TASK DESCRIPTION:
Locate every line in the records that contains the word "Instruction" and copy each one. Case counts.

─── EXERCISE MATERIALS ───

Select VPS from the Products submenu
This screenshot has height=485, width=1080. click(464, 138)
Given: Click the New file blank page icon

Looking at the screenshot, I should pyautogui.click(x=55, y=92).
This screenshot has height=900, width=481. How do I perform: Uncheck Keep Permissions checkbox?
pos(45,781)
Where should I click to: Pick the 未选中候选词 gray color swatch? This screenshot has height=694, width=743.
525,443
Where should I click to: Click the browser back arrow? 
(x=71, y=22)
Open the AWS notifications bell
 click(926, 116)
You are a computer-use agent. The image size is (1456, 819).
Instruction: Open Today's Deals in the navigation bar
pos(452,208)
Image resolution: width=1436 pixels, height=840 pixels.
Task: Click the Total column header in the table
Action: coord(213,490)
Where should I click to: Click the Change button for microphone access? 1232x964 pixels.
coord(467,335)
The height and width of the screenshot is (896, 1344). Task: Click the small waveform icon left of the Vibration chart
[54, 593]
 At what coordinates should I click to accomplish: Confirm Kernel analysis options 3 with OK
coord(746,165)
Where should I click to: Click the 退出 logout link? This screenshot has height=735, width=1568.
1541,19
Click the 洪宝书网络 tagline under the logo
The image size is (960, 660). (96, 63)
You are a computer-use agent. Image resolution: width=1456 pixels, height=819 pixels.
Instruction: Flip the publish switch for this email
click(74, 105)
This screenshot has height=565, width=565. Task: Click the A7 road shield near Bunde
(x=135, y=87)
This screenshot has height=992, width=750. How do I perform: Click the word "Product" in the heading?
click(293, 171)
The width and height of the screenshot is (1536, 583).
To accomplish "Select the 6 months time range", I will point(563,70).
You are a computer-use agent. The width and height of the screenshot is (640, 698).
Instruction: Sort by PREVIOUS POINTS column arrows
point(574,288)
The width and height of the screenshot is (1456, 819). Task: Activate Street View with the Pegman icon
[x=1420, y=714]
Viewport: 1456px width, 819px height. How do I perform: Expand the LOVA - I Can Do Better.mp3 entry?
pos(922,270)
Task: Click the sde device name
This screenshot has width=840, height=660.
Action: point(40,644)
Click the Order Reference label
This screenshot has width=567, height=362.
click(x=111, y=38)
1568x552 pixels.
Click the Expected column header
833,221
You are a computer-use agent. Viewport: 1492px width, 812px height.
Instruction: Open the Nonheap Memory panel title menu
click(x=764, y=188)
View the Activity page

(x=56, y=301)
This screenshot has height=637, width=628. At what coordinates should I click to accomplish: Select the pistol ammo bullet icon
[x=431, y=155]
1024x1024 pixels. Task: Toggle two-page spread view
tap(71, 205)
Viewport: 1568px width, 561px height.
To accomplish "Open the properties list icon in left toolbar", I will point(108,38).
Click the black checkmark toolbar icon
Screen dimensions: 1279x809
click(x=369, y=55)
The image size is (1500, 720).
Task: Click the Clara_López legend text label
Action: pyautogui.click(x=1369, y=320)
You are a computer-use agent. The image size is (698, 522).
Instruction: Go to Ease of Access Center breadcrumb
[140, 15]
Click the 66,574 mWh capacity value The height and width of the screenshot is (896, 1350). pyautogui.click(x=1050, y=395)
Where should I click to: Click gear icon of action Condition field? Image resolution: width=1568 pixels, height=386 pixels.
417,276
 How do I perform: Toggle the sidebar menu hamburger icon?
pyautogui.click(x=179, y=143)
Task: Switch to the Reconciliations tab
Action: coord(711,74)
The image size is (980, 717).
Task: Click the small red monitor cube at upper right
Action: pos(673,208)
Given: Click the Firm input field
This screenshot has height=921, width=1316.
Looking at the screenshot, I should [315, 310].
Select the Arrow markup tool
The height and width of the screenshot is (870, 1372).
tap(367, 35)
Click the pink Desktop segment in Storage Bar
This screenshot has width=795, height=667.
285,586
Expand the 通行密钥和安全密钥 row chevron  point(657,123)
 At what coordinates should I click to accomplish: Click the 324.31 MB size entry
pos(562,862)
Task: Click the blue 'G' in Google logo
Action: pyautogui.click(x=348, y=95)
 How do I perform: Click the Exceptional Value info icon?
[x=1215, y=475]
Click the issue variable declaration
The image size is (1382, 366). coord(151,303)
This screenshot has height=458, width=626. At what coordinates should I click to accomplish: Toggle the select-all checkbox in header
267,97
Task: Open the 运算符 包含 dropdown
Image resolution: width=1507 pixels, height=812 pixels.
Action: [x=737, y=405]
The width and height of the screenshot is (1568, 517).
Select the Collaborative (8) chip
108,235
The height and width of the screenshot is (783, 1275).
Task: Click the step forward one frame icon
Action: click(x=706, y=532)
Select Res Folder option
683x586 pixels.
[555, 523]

───

EXPECTED ANSWER:
Instruction: Open Today's Deals in the navigation bar
Instruction: Flip the publish switch for this email
Instruction: Sort by PREVIOUS POINTS column arrows
Instruction: Open the Nonheap Memory panel title menu
Instruction: Go to Ease of Access Center breadcrumb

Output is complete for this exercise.